Physicists still ask for “physical explanations”, and still worry that some picture might be “just mathematics”. But what that means has changed, and continues to change. I don’t think we have a common standard right now, at least nothing as specific as “mechanical parts or action at a distance, and nothing else”. Somehow, we still care about whether we’ve given an explanation, or just a description, even though we can’t define what an explanation is.

In Life and in Science, Test

Think of a therapist, and you might picture a pipe-smoking Freudian, interrogating you about repressed feelings. These days, you’re more likely to meet a more modern form of therapy, like cognitive behavioral therapy (or CBT for short). CBT focuses on correcting distorted thoughts and maladaptive behaviors: basically, helping you reason through your problems. It’s supposed to be one of the types of therapy that has the most actual scientific evidence behind it.

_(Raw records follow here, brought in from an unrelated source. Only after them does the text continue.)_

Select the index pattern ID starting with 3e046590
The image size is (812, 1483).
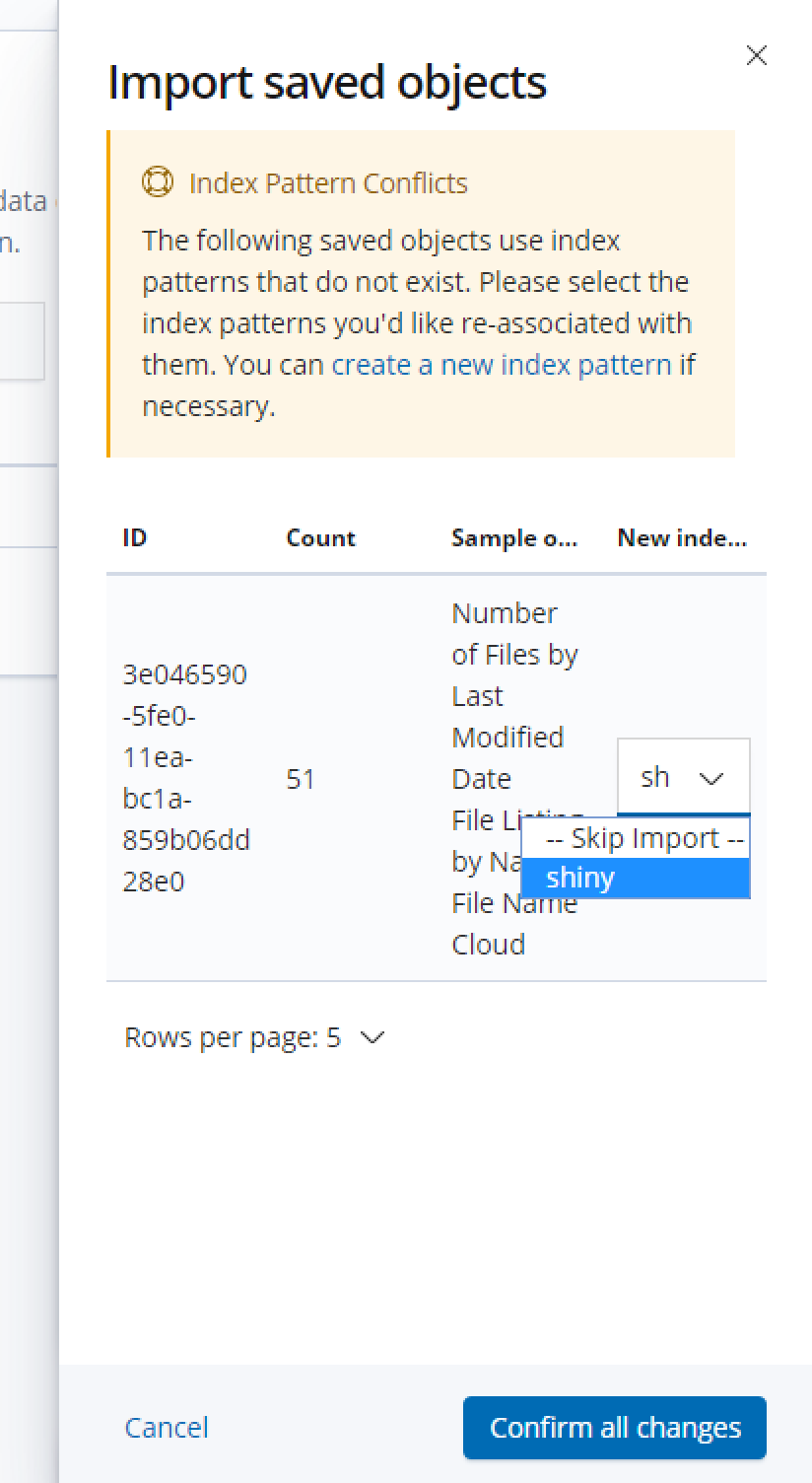(x=185, y=778)
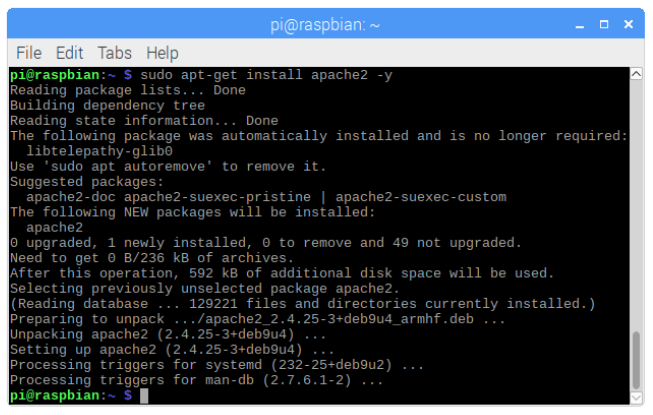Click the "pi@raspbian: ~" window title
The width and height of the screenshot is (653, 415).
pos(326,22)
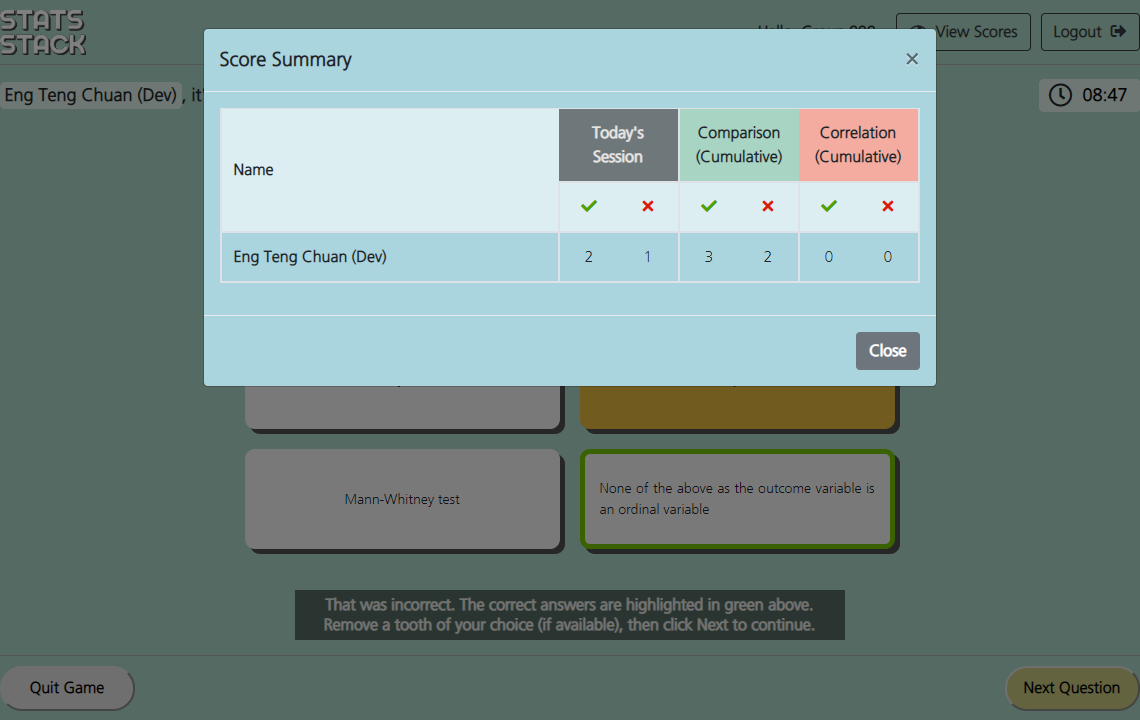Image resolution: width=1140 pixels, height=720 pixels.
Task: Select the Today's Session column header
Action: 618,145
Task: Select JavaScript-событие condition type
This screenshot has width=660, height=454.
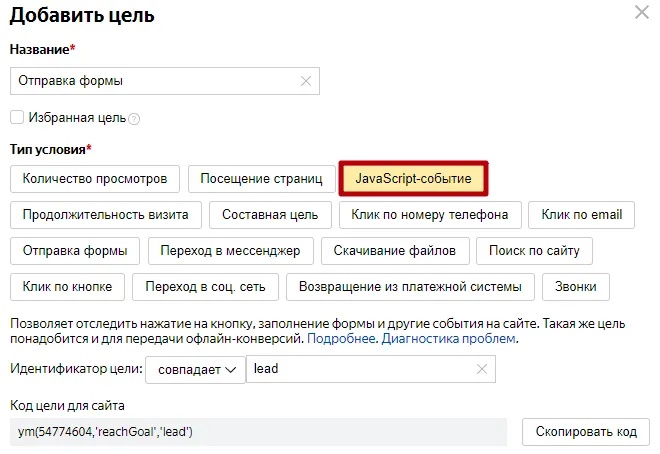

What impresses me about CBT isn’t just the scientific evidence for it, but the way it tries to teach something like a scientific worldview. If you’re depressed or anxious, a common problem is obsessive thoughts about what others think of you. Maybe you worry that everyone is just putting up with you out of pity, or that you’re hopelessly behind your peers. For many scientists, these are familiar worries.

The standard CBT advice for these worries is as obvious as it is scary: if you worry what others think of you, ask!

This is, at its heart, a very scientific thing to do. If you’re curious about something, and you can test it, just test it! Of course, there are risks to doing this, both in your personal life and in your science, but typical CBT advice applies surprisingly well to both.

If you constantly ask your friends what they think about you, you end up annoying them. Similarly, if you perform the same experiment over and over, you can keep going until you get the result you want. In both cases, the solution is to commit to trusting your initial results: just like scientists pre-registering a study, if you ask your friends what they think you need to trust them and not second-guess what they say. If they say they’re happy with you, trust that. If they criticize, take their criticism seriously and see if you can improve.

Even then, you may be tempted to come up with reasons why you can’t trust what your friends say. You’ll come up with reasons why they might be forced to be polite, while they secretly still hate you. Similarly, as a scientist you can always come up with theories that get around the evidence: no matter what you observe, a complicated enough chain of logic can make it consistent with anything you want. In both cases, the solution is a dose of Occam’s Razor: don’t fixate on an extremely complicated explanation when a simpler one already fits. If your friends say they like you, they probably do.